EXERCISE DETAILS
Would you please repeat, word for word, only the lines from the one holding "Select the Cut" through the one holding "Instruction: Open the GPU-Z hamburger menu" in the material below, without the pictures?

PROVIDED DATA
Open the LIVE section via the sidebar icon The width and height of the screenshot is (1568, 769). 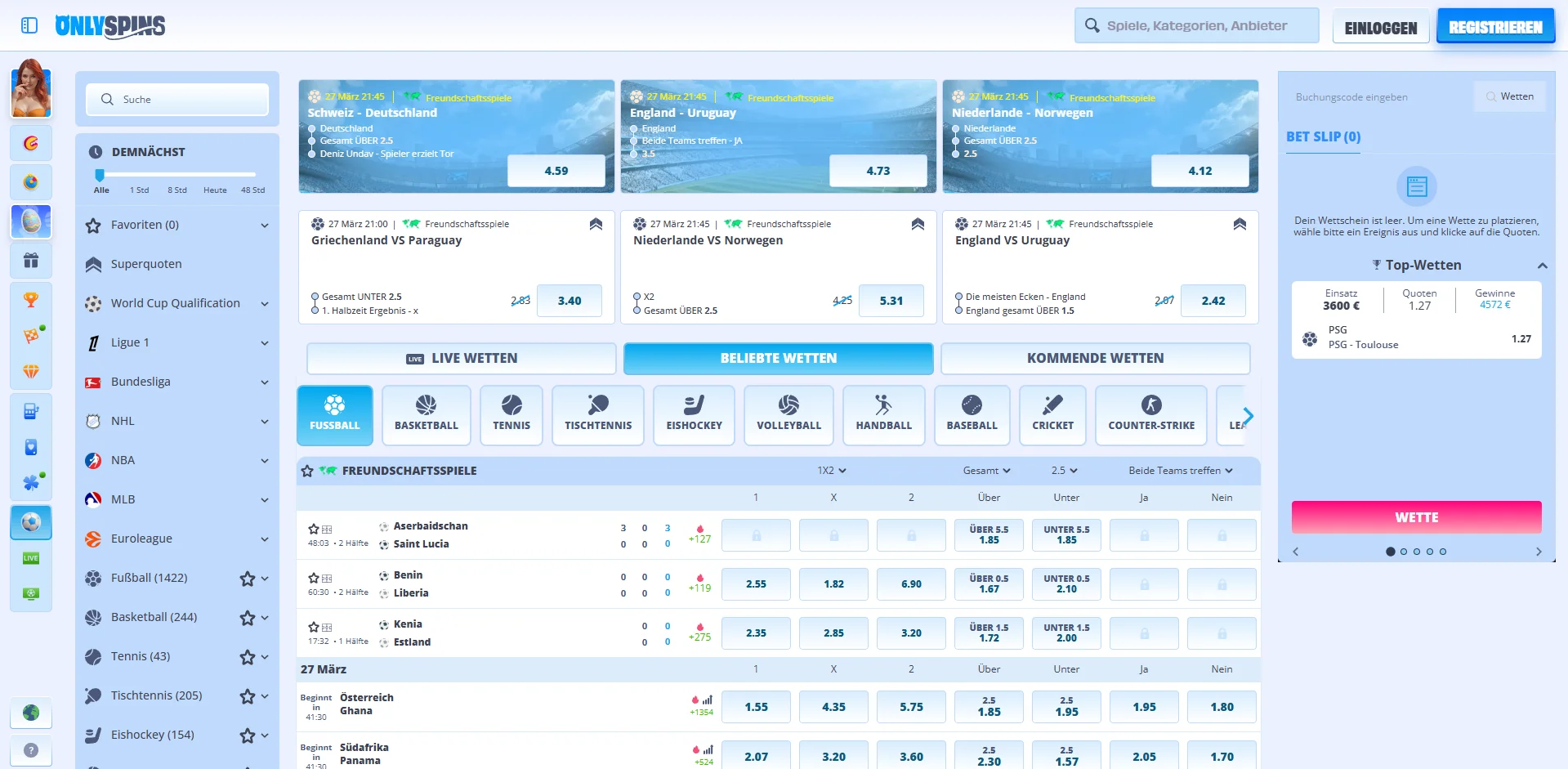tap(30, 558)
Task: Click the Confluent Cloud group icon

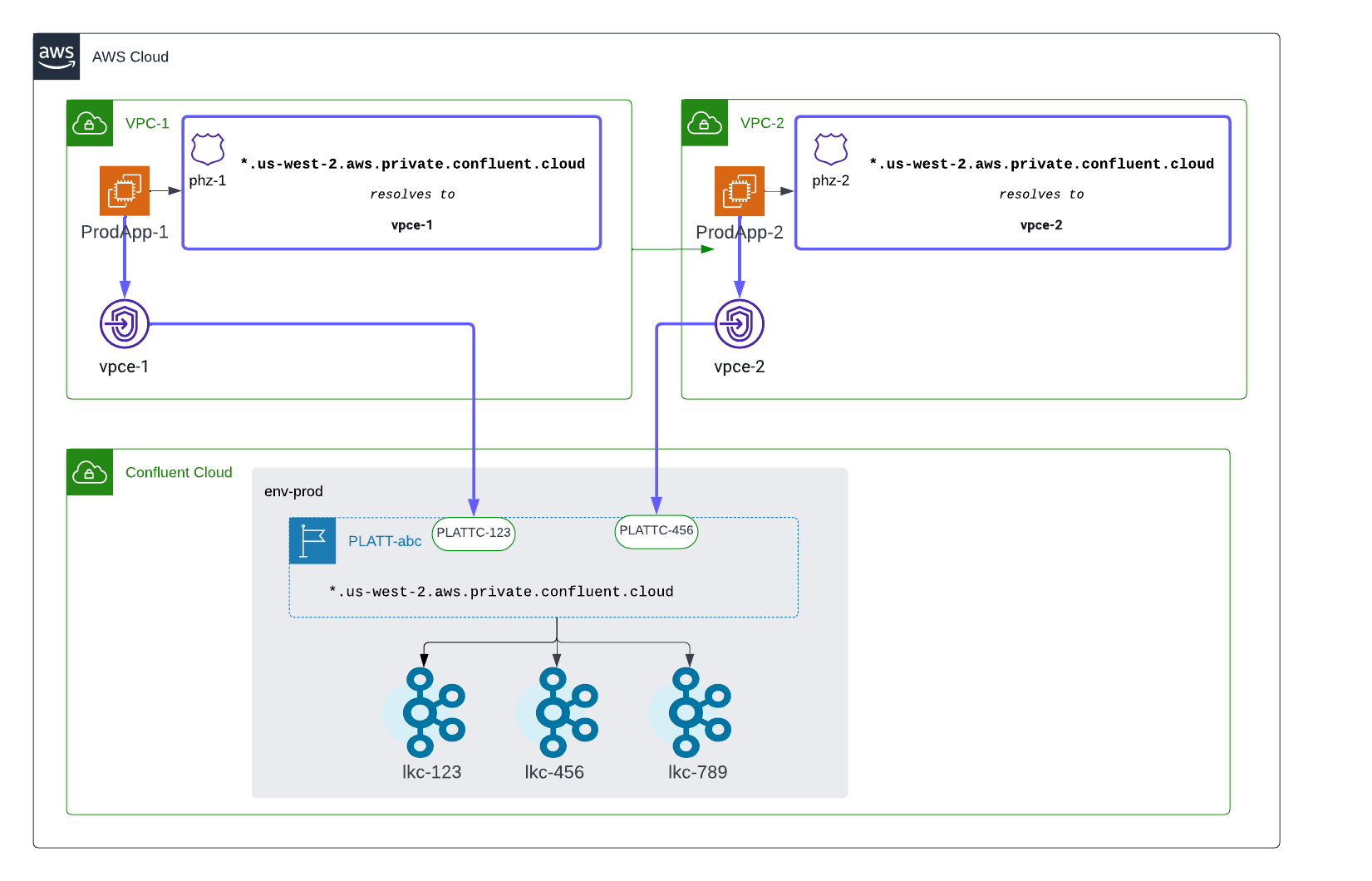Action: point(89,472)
--
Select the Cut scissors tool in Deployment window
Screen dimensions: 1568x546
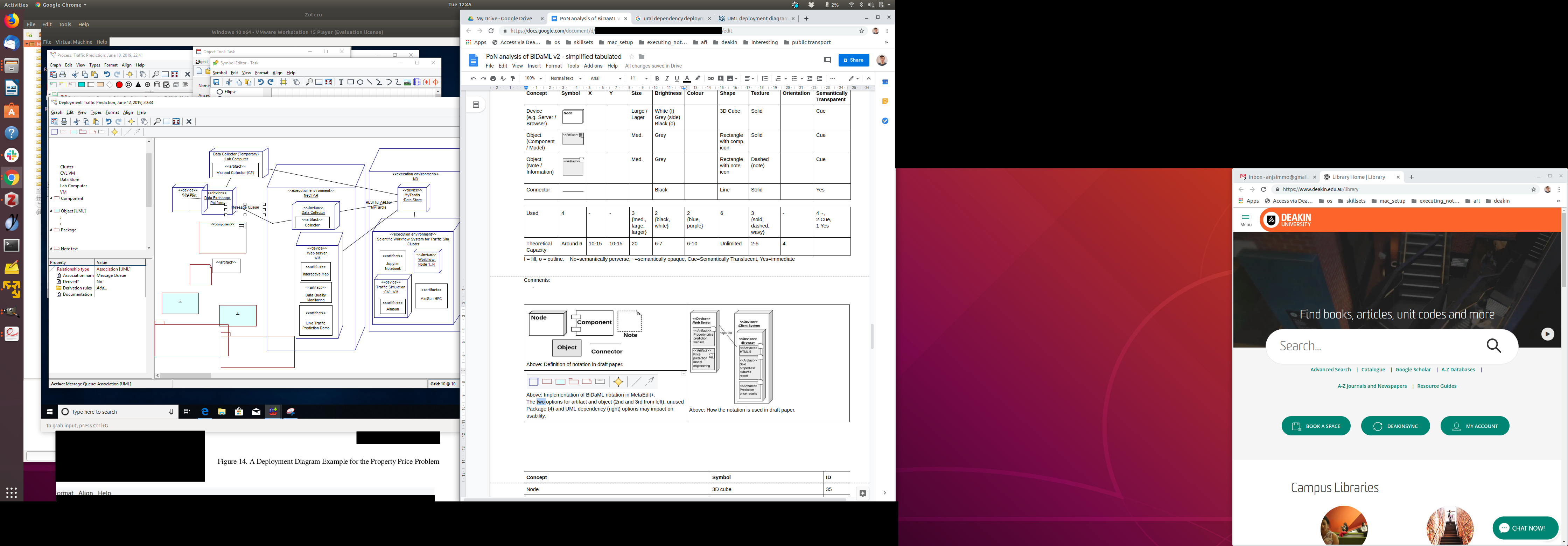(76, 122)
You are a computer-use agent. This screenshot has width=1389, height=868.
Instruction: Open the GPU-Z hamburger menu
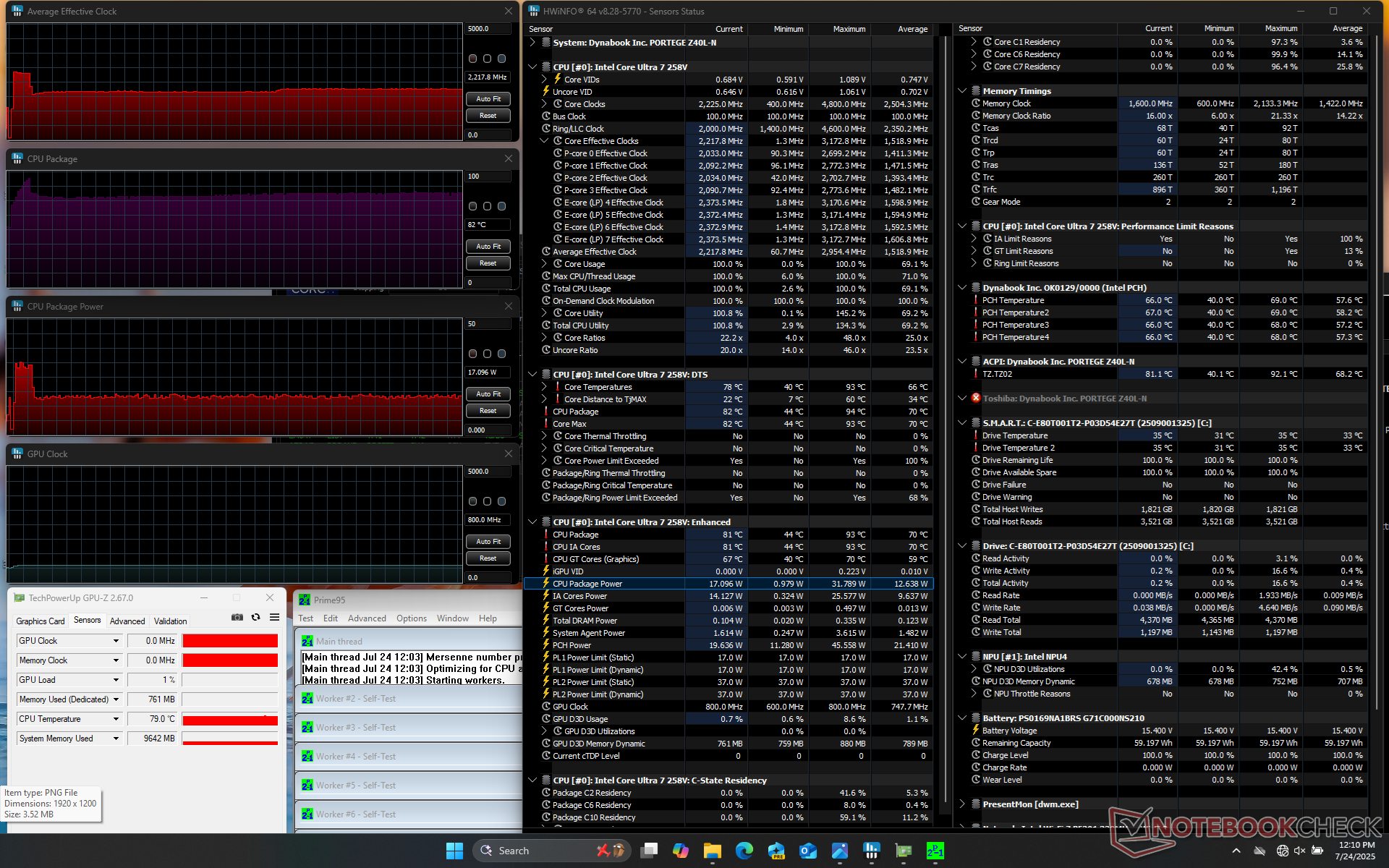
---
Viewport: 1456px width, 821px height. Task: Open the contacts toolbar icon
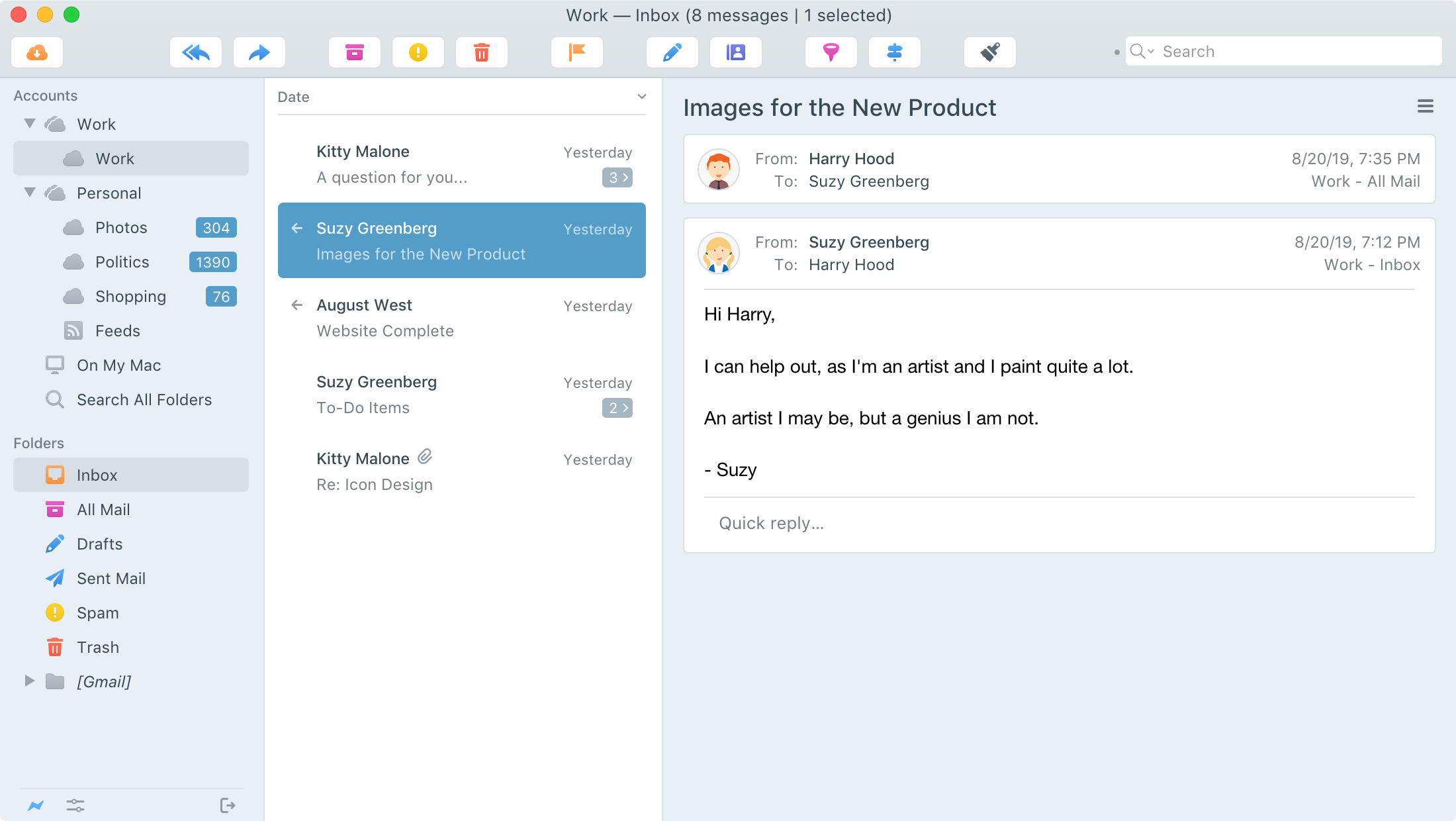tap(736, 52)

REPLY TO THE TASK
Select the Cut scissors tool in Deployment window
Screen dimensions: 1568x546
(76, 122)
You are a computer-use agent. This screenshot has width=1389, height=868.
Instruction: Open the GPU-Z hamburger menu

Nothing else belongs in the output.